When we synthesize texts, we gather the work of various authors according to our purpose. Synthesis draws on our skills of reading to understand, reading to respond, reading to evaluate, and reading to synthesize.

READING TO EVALUATE TECHNIQUE

Evaluating a text is the third component of a close, critical reading for a critical reader. Having understood and responded to a text, we are in a position to investigate its strengths and weaknesses, that is to evaluate it. We will not find every text to be of equal value: equally accurate, equally useful, equally convincing, equally well written. As a critical reader, you should determine the extent to which an author has succeeded or failed in presenting material. We should be able to explain why we and the author agree or disagree.

We have four goals in reading to evaluate:

  1. Distinguish between an author’s use of facts and opinions. When we are reading to evaluate, we want to be alert to an author’s use of facts, opinions, and definitions, and his or her assumed views of the world. We will also want to know if an author’s purpose is primarily to inform or to argue, so that we can pose specific questions accordingly.
  2. Distinguish between an author’s assumptions (fundamental beliefs about the world) and our own. An assumptions is a fundamental belief that shapes people’s views. Sometimes assumptions are based on clearly defined reasons, and other times they are based on ill-defined feelings. Either way, the opinions that people have can be better understood by indentifying the underlying assumpions.
  3. Judge the effectiveness of an explanation.
  4. Judge the effectiveness of an argument.

 

BE A CRITICAL READER

Especially in college, our success as a writer will require that we be an effective reader. To be an effective reader, we have to try to develop habits of mind that prompt us to think critically about what we read. “Critical” in this sense does not mean negative, but rather active and alert. Critical habits include being alert to similarities and differences; posing questions; setting issues in broader contexts; and forming and supporting opinions. Developing the habits of a critical thinker will prepare you for working with the source materials on which we will base much of our writing.

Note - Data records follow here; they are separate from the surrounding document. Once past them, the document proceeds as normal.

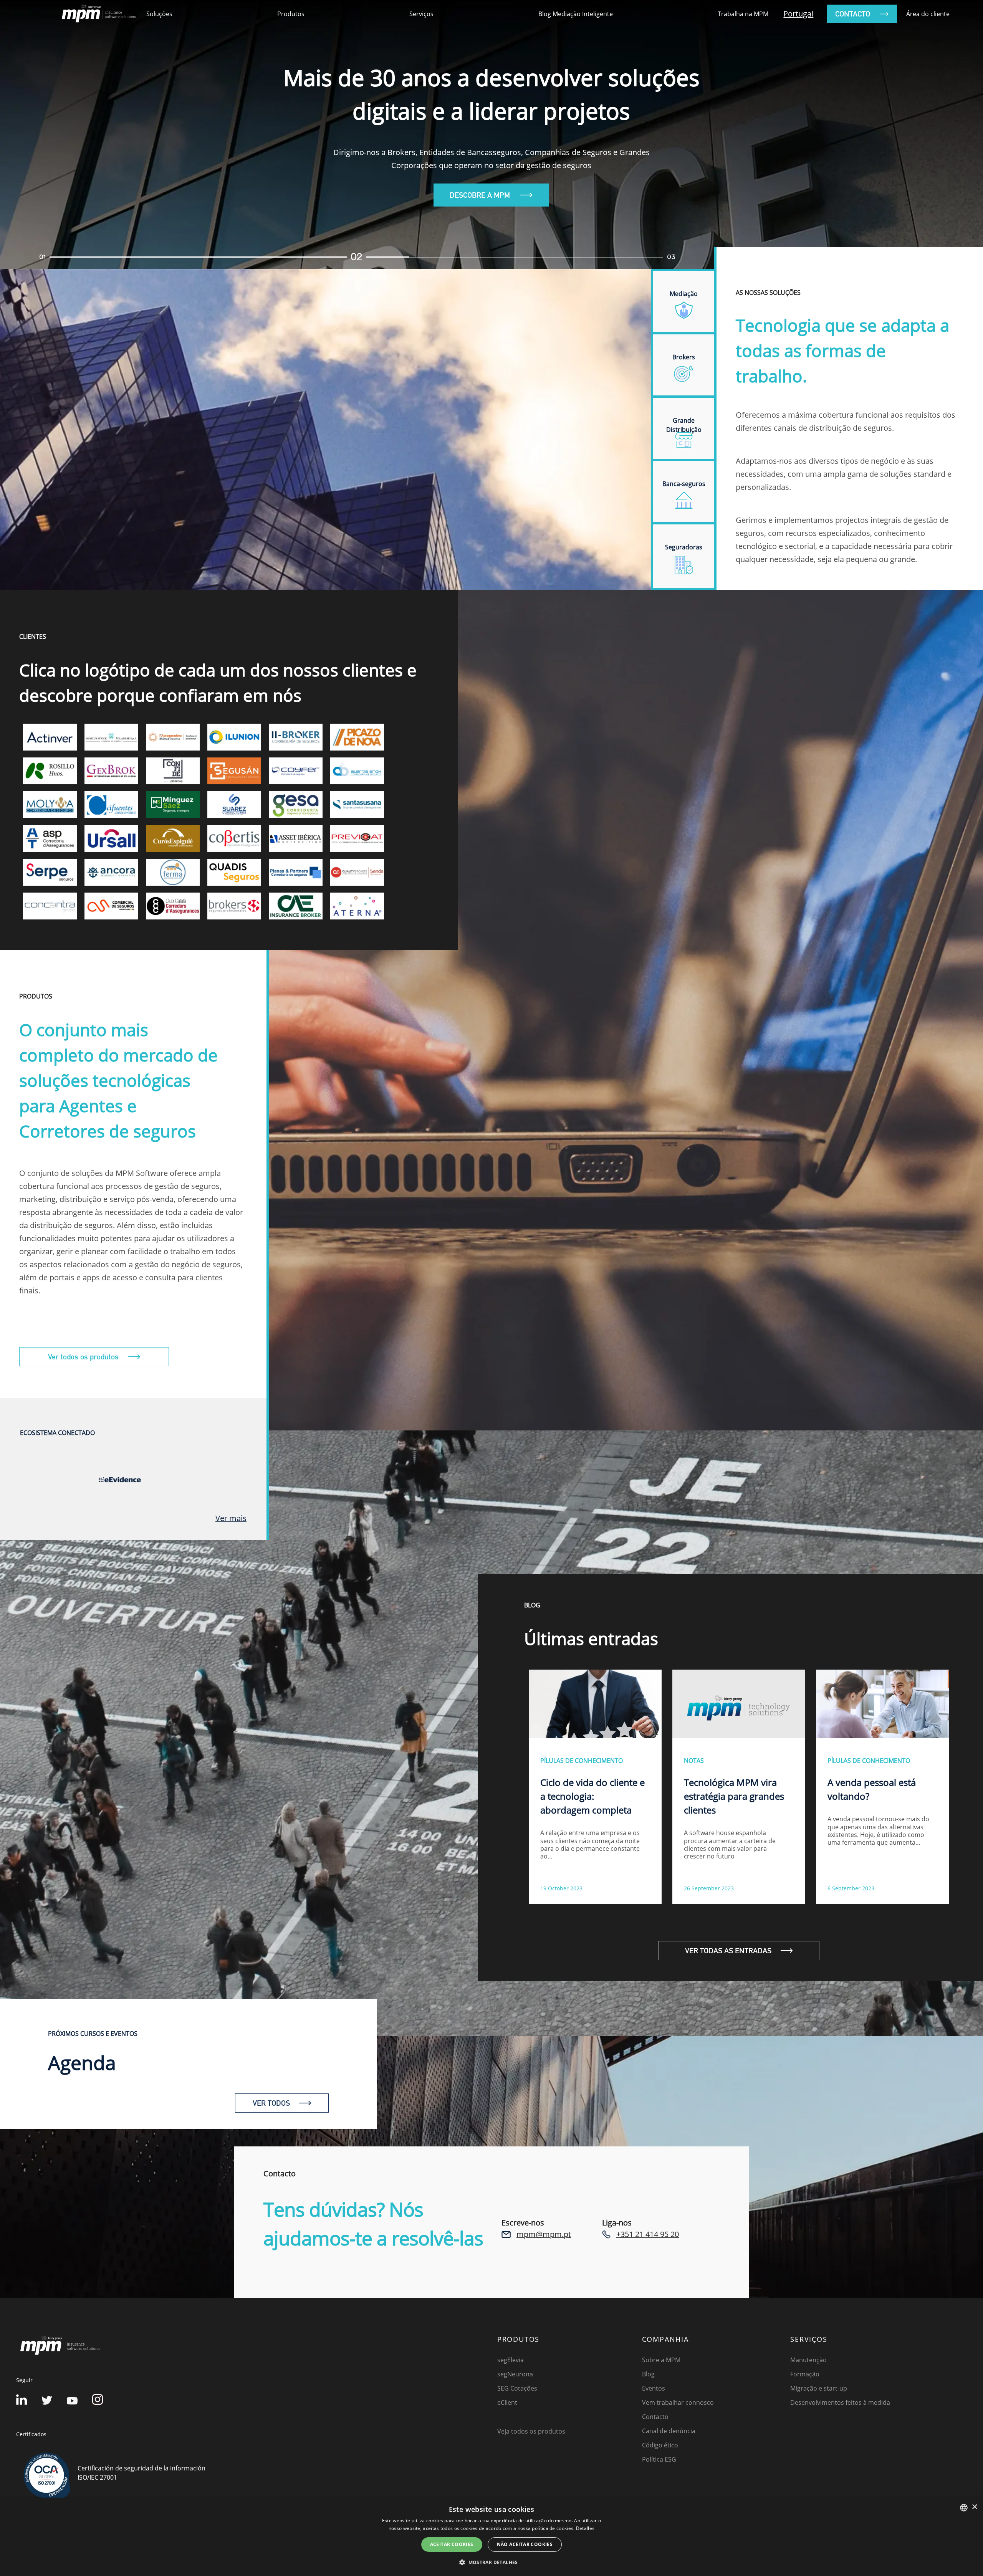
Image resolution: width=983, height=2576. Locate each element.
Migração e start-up (818, 2388)
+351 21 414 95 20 (647, 2234)
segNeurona (515, 2374)
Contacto (655, 2416)
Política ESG (659, 2459)
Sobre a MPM (661, 2360)
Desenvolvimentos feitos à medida (840, 2402)
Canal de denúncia (668, 2431)
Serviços (421, 14)
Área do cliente (928, 14)
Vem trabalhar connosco (678, 2402)
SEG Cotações (517, 2388)
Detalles (585, 2528)
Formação (804, 2374)
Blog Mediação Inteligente (575, 14)
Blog (648, 2374)
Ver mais (231, 1518)
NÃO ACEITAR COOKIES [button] (525, 2544)
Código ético (660, 2445)
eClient (507, 2402)
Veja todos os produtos (531, 2431)
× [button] (974, 2507)
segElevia (510, 2360)
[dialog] (491, 2537)
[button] (491, 2562)
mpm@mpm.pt (543, 2234)
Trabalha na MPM (743, 14)
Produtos (290, 14)
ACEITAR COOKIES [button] (451, 2544)
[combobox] (964, 2508)
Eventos (653, 2388)
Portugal (798, 13)
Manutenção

Those habits mentioned above prepare us in a general way for thinking critically about what we see and hear. Noting differences, challenging and being challenged by sources, setting issues in a broader context, and forming and supporting opinions, these habits of mind, so important to thinking critically, do not necessarily lead to formal statements on our part about the materials we encounter.

When teachers and, later, employers ask that we read and use source materials as a basis for writing, we will need to formalize and systematize our critical thinking skills. A close, critical reading requires that we have the skills of reading to understand, reading to respond, reading to evaluate, and reading to synthesize as appropriate to our task.

To a greater or lesser extent, we will naturally mix into a single reading the tasks of reading to understand, to respond, to evaluate, and to synthesize. The goal of a close, critical reading is to make sure we perform these tasks well. To do so, even the most experienced readers find they must read a text or two more times. Reading and rereading are the habits that we must have to achieve the goal.